- The task
Transcribe exactly each line of the entries, from the opening line to the line with "Task: Reload the page", with both of those lines included.
*** Records to use ***
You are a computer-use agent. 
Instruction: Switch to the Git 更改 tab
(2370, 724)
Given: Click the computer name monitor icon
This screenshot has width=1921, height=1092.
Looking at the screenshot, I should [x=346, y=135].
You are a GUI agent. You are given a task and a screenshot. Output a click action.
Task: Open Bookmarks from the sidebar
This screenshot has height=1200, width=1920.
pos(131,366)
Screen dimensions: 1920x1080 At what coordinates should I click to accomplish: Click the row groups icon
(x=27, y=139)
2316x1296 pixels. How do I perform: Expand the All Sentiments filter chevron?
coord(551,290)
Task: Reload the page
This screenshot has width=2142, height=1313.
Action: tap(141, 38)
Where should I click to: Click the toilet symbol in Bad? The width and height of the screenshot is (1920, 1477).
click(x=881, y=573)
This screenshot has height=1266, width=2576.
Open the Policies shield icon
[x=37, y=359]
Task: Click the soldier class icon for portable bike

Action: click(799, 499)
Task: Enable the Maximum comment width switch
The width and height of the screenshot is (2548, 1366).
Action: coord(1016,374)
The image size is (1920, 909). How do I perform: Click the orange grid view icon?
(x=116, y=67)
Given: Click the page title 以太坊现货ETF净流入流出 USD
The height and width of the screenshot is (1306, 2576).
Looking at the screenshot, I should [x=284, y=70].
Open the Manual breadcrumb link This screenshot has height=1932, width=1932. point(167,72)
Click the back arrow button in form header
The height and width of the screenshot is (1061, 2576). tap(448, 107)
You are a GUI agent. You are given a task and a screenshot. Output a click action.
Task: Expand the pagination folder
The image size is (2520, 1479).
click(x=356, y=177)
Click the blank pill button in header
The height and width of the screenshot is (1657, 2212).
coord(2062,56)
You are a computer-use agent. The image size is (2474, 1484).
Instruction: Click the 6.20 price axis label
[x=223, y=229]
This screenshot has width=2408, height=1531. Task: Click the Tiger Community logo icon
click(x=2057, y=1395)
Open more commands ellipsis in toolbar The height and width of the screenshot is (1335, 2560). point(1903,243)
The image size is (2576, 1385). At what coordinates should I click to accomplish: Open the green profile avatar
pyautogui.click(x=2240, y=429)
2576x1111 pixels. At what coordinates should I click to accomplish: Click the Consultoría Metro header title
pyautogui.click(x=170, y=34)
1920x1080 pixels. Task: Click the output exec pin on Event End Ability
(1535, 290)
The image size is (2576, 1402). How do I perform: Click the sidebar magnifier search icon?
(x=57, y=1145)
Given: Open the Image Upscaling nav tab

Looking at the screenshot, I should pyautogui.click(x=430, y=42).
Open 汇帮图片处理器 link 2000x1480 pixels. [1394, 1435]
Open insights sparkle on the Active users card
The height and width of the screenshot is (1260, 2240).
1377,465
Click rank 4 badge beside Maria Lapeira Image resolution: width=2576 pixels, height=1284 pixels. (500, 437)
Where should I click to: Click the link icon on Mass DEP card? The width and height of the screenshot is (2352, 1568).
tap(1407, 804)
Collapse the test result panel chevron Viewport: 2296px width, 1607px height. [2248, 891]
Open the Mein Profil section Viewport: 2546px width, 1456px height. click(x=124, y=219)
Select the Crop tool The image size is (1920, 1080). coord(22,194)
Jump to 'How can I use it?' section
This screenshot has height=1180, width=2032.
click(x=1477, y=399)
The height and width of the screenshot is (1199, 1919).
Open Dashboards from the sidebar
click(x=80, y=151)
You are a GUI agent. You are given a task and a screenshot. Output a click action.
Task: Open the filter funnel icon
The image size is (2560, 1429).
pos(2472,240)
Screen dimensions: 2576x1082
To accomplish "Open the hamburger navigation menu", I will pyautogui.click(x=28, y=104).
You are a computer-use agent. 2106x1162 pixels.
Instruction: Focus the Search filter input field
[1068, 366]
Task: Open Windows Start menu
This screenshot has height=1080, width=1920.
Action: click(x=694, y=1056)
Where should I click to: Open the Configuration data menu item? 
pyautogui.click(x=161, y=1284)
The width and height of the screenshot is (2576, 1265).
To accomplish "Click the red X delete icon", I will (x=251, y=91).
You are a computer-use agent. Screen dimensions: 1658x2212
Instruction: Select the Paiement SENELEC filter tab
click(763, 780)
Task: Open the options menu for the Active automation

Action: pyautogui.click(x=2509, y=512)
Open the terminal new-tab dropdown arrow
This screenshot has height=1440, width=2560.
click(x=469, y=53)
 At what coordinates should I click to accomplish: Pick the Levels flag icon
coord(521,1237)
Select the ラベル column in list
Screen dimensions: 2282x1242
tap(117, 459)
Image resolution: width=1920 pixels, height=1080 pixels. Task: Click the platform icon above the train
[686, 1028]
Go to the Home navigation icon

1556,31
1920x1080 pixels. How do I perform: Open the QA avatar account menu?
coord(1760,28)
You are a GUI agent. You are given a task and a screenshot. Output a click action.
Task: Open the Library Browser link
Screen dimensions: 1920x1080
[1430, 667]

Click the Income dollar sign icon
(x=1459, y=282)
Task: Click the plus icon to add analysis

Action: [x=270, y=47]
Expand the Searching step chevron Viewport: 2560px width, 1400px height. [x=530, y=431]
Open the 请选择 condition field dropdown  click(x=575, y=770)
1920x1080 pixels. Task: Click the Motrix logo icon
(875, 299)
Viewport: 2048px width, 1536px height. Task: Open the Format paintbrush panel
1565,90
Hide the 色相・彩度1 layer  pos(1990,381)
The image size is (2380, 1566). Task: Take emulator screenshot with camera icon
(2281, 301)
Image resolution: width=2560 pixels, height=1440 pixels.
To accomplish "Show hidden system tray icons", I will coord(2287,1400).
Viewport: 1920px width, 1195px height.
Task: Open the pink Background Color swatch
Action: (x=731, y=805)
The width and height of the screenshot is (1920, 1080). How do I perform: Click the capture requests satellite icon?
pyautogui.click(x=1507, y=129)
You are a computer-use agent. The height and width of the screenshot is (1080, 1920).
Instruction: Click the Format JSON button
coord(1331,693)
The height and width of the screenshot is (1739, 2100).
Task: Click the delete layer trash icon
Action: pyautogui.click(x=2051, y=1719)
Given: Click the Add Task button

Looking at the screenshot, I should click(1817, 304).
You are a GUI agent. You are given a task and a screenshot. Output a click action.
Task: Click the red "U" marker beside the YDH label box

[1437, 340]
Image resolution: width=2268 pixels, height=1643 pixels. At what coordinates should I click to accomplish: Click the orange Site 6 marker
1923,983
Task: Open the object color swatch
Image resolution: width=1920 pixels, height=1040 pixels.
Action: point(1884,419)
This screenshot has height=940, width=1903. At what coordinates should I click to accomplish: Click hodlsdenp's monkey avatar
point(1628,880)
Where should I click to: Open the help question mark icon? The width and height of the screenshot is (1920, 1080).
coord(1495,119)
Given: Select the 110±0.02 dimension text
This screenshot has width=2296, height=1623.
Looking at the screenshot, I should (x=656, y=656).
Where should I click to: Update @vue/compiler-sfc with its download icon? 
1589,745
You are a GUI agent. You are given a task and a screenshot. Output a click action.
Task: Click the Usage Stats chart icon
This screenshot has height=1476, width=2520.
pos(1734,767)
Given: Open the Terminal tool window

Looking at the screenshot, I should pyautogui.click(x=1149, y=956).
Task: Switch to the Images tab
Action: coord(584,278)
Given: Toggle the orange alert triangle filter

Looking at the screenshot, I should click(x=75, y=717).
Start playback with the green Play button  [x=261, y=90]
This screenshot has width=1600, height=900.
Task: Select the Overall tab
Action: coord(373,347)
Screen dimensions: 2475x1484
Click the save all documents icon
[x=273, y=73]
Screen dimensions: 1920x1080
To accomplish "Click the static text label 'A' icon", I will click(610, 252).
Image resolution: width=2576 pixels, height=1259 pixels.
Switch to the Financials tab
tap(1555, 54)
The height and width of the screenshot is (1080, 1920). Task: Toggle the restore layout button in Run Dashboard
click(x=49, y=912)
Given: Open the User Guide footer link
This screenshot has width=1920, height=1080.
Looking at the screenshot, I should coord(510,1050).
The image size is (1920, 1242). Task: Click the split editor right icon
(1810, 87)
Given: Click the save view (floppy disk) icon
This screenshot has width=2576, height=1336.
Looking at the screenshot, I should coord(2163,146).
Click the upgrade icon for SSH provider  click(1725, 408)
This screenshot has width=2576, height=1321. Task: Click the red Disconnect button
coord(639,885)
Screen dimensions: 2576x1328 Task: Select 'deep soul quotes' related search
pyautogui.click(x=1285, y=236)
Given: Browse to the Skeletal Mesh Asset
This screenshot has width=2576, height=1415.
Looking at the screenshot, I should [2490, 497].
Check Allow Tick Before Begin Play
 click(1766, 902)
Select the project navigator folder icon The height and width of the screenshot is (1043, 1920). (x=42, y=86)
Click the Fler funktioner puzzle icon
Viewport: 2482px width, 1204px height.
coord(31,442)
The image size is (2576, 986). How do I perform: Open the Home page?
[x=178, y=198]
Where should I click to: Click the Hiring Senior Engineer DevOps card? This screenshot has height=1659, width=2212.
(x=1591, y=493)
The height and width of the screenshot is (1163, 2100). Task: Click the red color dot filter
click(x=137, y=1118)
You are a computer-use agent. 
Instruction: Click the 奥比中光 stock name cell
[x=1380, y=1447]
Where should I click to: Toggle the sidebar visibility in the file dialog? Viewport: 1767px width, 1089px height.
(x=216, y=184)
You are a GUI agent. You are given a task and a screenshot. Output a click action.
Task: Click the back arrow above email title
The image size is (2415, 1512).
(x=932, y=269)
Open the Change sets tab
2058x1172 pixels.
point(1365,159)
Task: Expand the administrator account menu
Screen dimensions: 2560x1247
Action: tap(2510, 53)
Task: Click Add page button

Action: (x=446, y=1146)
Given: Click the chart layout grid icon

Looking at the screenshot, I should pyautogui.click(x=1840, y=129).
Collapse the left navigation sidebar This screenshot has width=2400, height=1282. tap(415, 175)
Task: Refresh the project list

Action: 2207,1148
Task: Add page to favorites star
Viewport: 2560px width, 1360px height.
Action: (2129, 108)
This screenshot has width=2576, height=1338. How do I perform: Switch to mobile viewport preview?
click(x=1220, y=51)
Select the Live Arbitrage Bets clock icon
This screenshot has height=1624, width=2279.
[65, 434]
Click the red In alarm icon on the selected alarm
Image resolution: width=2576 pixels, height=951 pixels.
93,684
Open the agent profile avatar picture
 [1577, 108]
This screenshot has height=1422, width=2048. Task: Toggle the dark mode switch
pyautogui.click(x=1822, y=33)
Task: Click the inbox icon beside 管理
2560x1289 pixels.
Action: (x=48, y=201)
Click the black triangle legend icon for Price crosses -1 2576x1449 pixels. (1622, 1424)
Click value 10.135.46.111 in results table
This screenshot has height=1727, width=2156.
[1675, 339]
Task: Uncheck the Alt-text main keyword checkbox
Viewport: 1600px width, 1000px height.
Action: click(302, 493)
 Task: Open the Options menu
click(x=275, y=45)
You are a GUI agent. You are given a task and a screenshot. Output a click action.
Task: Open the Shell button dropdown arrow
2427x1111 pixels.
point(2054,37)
*** End of Records to use ***
- Completed exercise
You are a computer-use agent. 
Instruction: Switch to the Git 更改 tab
(2370, 724)
Given: Click the computer name monitor icon
This screenshot has width=1921, height=1092.
Looking at the screenshot, I should [x=346, y=135].
You are a GUI agent. You are given a task and a screenshot. Output a click action.
Task: Open Bookmarks from the sidebar
This screenshot has height=1200, width=1920.
pos(131,366)
Screen dimensions: 1920x1080 At what coordinates should I click to accomplish: Click the row groups icon
(x=27, y=139)
2316x1296 pixels. How do I perform: Expand the All Sentiments filter chevron?
coord(551,290)
Task: Reload the page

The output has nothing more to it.